Monday, February 28, 2011

Guilty Pleasures: Cincinnati-Style 4 Way!

For me, one of the the quirkiest regionalisms in American food is the Cincinnati style of "chili"-- especially as offered by places like Skyline Chili. Complex spices in the sauce include cinnamon, bay leaves, whole cloves and allspice, worcestershire and even baker's chocolate. And you eat it atop thin spaghetti noodles or hot dogs in buns under heaping mounds of shredded cheddar cheese (3-way!) and if you like, diced onions (4-way) and even under beans (5-way!). I've had a hankering these past weeks, so I've whipped up a batch and ate it 3 meals in a row. I'm down to just a little left...just enough for a midnight snack!

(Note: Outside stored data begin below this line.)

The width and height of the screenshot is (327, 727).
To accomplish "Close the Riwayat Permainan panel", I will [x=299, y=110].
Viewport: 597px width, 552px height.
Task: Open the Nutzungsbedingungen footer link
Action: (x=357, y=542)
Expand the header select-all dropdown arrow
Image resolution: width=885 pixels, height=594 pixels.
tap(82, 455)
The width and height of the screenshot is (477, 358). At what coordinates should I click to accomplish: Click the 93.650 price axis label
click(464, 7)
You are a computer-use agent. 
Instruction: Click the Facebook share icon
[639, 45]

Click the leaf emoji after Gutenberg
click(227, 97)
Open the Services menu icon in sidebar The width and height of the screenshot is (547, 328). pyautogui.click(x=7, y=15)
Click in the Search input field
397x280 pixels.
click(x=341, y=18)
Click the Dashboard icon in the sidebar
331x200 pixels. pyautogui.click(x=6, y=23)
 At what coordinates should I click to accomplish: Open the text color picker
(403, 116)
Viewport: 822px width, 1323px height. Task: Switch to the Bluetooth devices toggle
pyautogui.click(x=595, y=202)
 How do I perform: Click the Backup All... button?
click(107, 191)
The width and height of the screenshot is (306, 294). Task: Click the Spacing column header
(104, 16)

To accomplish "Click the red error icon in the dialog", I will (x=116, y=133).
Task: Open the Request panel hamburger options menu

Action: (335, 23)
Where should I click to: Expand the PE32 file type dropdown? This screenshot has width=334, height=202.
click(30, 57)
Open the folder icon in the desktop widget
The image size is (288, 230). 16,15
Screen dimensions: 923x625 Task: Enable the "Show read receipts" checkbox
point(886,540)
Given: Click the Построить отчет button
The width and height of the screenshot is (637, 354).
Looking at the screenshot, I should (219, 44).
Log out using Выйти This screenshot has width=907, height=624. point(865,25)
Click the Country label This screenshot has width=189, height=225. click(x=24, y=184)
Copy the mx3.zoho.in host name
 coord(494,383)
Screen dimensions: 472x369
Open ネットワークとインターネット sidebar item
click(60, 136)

"I Can't Believe It's Not Skyline" Cincinnati-style Veggie Chili

2 c. water
1 12 oz. bag of frozen ground "burger" crumbles
1 15 oz. can tomato sauce
1 onion finely chopped
2 garlic cloves smashed
1 Tb. cider vinegar
1 tsp. anchovy-free worcestershire sauce (with none on hand, I substituted 1 tsp. of A-1)
1/2 oz. unsweetened chocolate (chopped finely)
1 bay leaf
3 whole cloves
1/2 tsp. ground cinnamon
1 tsp. salt
dash ground allspice
1 1/2 - 2 Tb chili powder

In a large pot, boil water. Add veggie-meat, tomato sauce, garlic, and onion. Simmer 5 min. Add all remaining ingredients. Simmer over low heat for 20-25 minutes, stirring occasionally, until everything is well-combined. I usually put a lid on it so the liquid doesn't evaporate.

While this is going, boil your thin spaghetti and/or veggie hot dogs (we love Yves The Good Dog). It's also good to get your shredded cheese to room temperature. I use the pre-shredded Mexican blend, but Skyline uses mountains of finely shredded mild Cheddar cheese. When you're ready to serve, steam your hot dog buns (or put them in the microwave with a cover for 30 seconds). To serve, top hot dogs/noodles with chili sauce, then cheese, then onions. To do it all the way, eat with oyster crackers and some generous doses of Louisiana-style hot sauce (Skyline uses Frank's Red Hot). It's an acquired taste. But one I whole-heartedly embrace!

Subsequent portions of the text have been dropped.